**Excerpted text**
======

While the "bad quarto" theory is still widely accepted, some later scholars have taken a very different view, arguing that the text may be an accurate version of an alternative form of the play. Albert B. Weiner argued in 1962 that Q1 represented a "tourbook" copy, derived originally from a text similar to Q2 or F, which had been trimmed and simplified for performance by a small number of actors on tour in the provinces. However, Hardin Craig disagrees in his introduction to Weiner's edition, arguing that Q1 is descended from an earlier draft of the play and that "the second quarto is Shakespeare's revision and amplification of that earlier play." Craig's argument was based on his observation of significant "structural difference" between Q1 and the other texts, that "the first quarto follows the order of events [in the plot] as they appear in Saxo and Belleforest" but that the second quarto, while doubtless a better play, "does not", and in fact interjects "more than 800 lines of other dramatic matter" between the decision of the King and Polonius to spy on Hamlet and the "get thee to a nunnery" scene in which the spying actually transpires.

The most prominent opponent of the "bad quarto" view was Eric Sams, who argued that Q1 represented an early version of the play and that distinctive spelling variations typical of Shakespeare imply that it was set up from his manuscript.

======

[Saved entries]
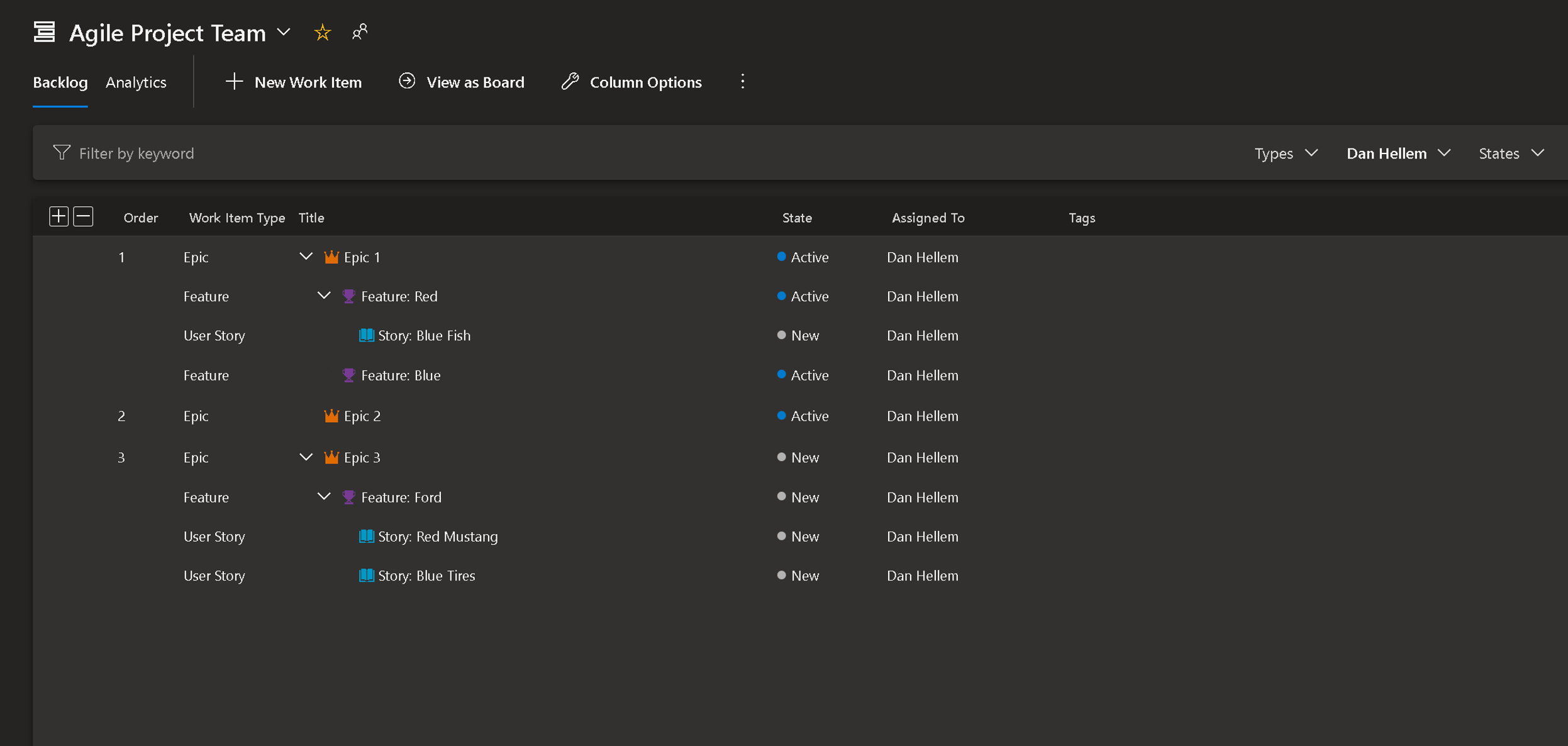Image resolution: width=1568 pixels, height=746 pixels.
Task: Click the Feature: Red trophy icon
Action: [x=348, y=296]
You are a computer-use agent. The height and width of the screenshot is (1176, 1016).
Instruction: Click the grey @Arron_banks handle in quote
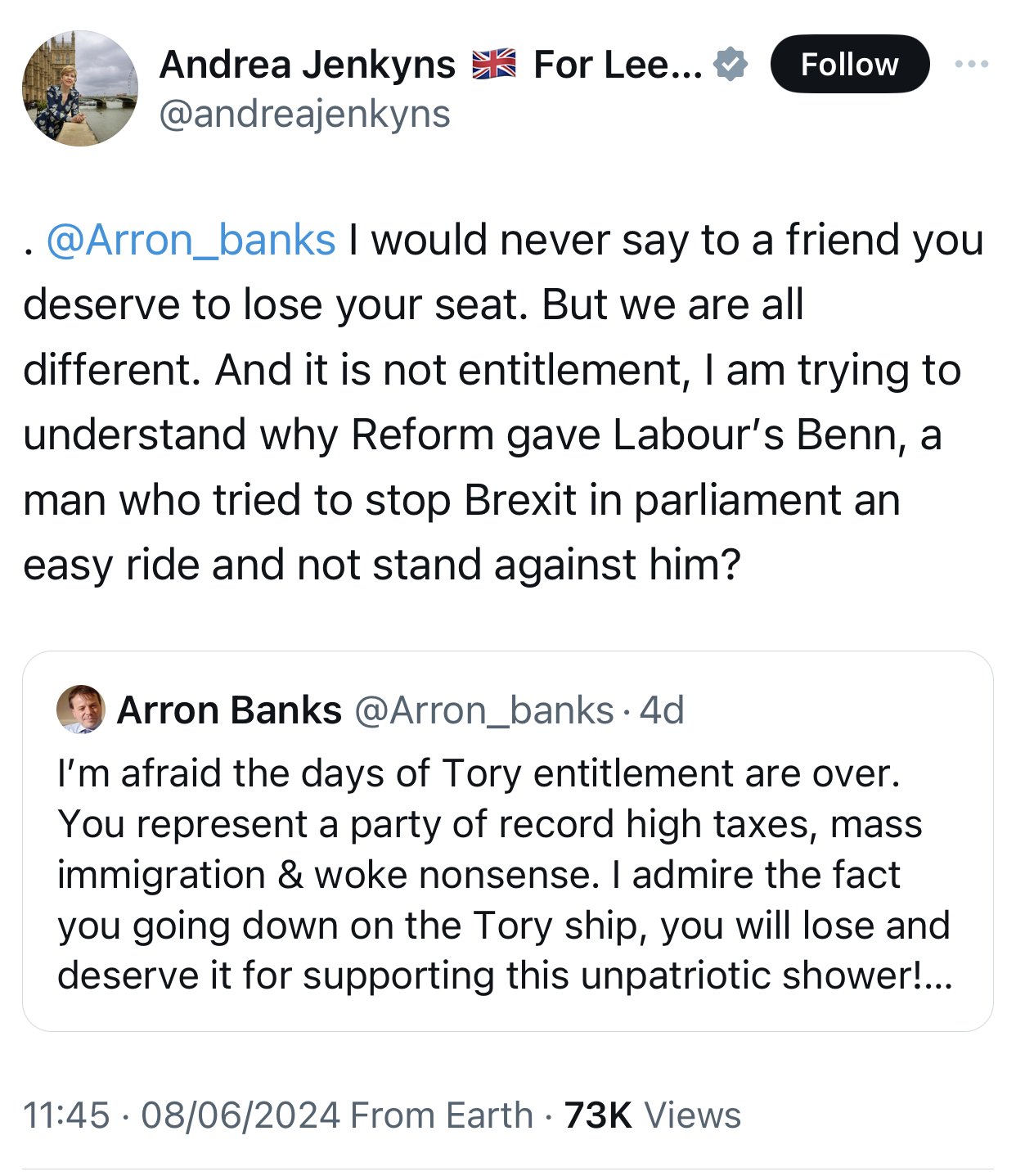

======

**Exercises to complete**
1 - In the passage above on the first quarto of Hamlet, find the part that opens with the words containing "The most prominent" and closes with "from his manuscript.". Reproduce it word for word.
2 - According to the passage on the first quarto of Hamlet, in what year did Albert B. Weiner argue that Q1 was a "tourbook" copy?
3 - Go on with the passage on the first quarto of Hamlet, picking up after its final sentence.

**Results by task**
1 -
The most prominent opponent of the "bad quarto" view was Eric Sams, who argued that Q1 represented an early version of the play and that distinctive spelling variations typical of Shakespeare imply that it was set up from his manuscript.

2 - 1962

3 -
Other scholars reject these arguments. G.R. Hibbard states categorically that: "As for that text itself, it is a completely illegitimate and unreliable one, having no direct contact with any Shakespearian manuscript, or with any transcript of such a manuscript...Moreover, very little care seems to have been exercised over the actual printing, for passages of sheer nonsense abound". Bate, in his 2008 edition of Hamlet, states that only a few scholars believe that an earlier version of Shakespeare's play existed and that only a "tiny minority" believe that the "poorly printed" Q1 "may in some way derive from it". However, he also argues that Q1 gives useful information about early productions of the play, especially how it may have been cut for performance.

== Modern performances ==
Q1 has been described as "eminently actable" despite its shortcomings. A number of modern performances of Hamlet have been based entirely or partially on Q1.